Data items
****************************************

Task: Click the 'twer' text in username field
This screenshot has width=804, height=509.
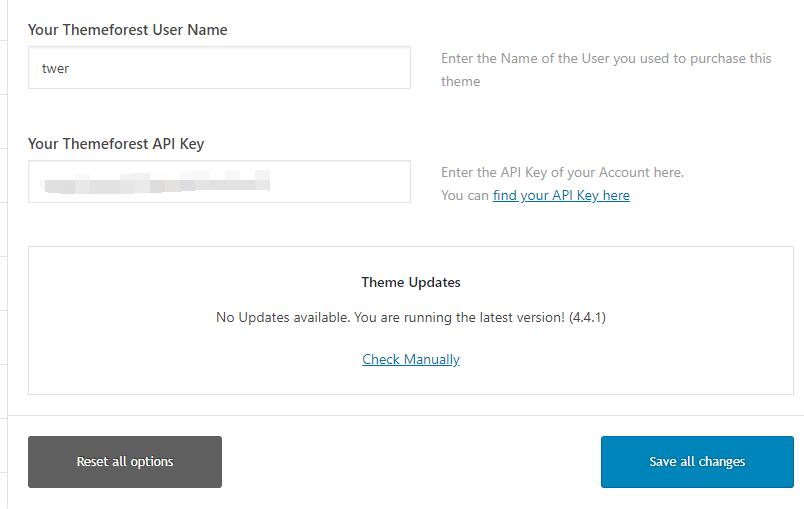Action: click(56, 69)
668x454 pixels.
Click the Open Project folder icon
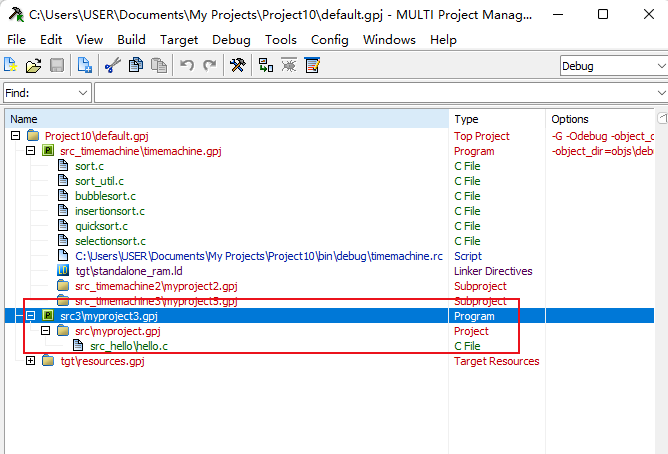coord(34,66)
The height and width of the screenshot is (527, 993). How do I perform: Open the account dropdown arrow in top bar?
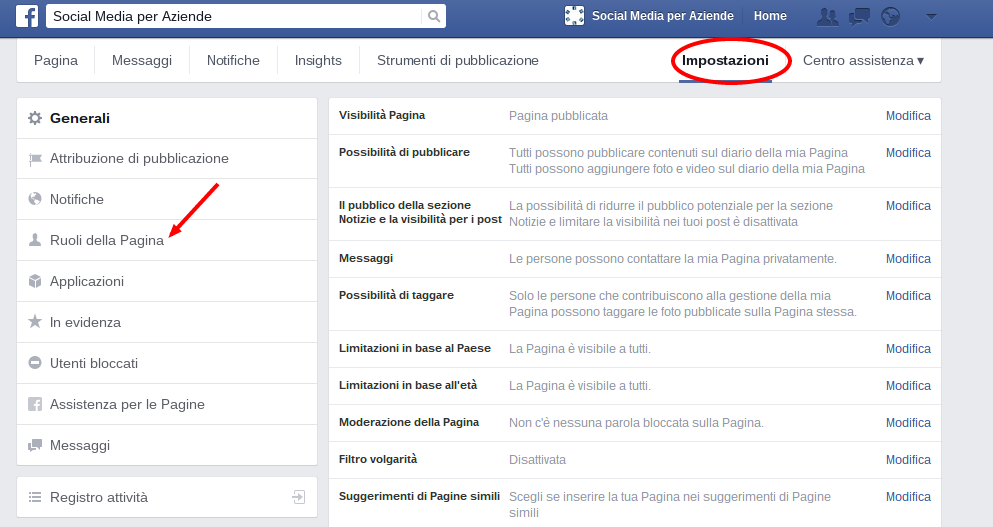tap(931, 16)
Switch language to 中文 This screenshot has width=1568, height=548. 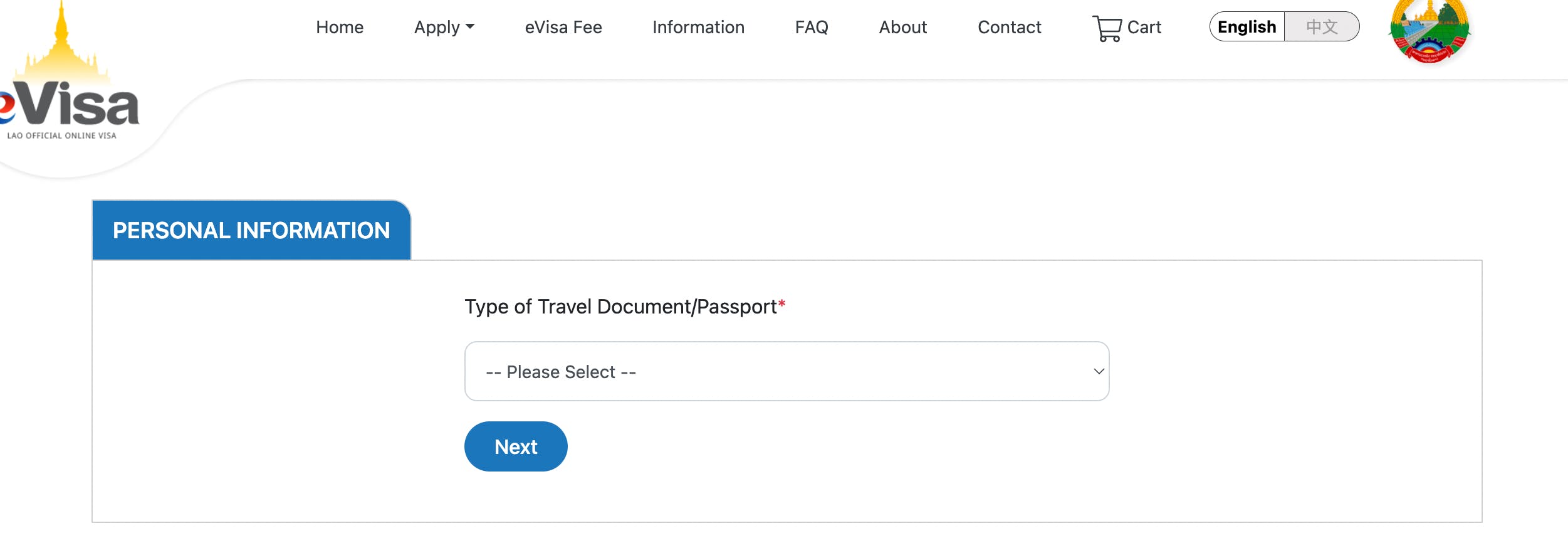point(1322,27)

****************************************

SET EXERCISE >> Turn the listing into a numbered list, from its start through the line containing "tap(931, 16)". Skip blank lines and leave out the pictures.

EXERCISE ANSWER >>
1. Task: Click the 'twer' text in username field
2. This screenshot has width=804, height=509.
3. Action: click(56, 69)
4. 668x454 pixels.
5. Click the Open Project folder icon
6. coord(34,66)
7. The height and width of the screenshot is (527, 993). How do I perform: Open the account dropdown arrow in top bar?
8. tap(931, 16)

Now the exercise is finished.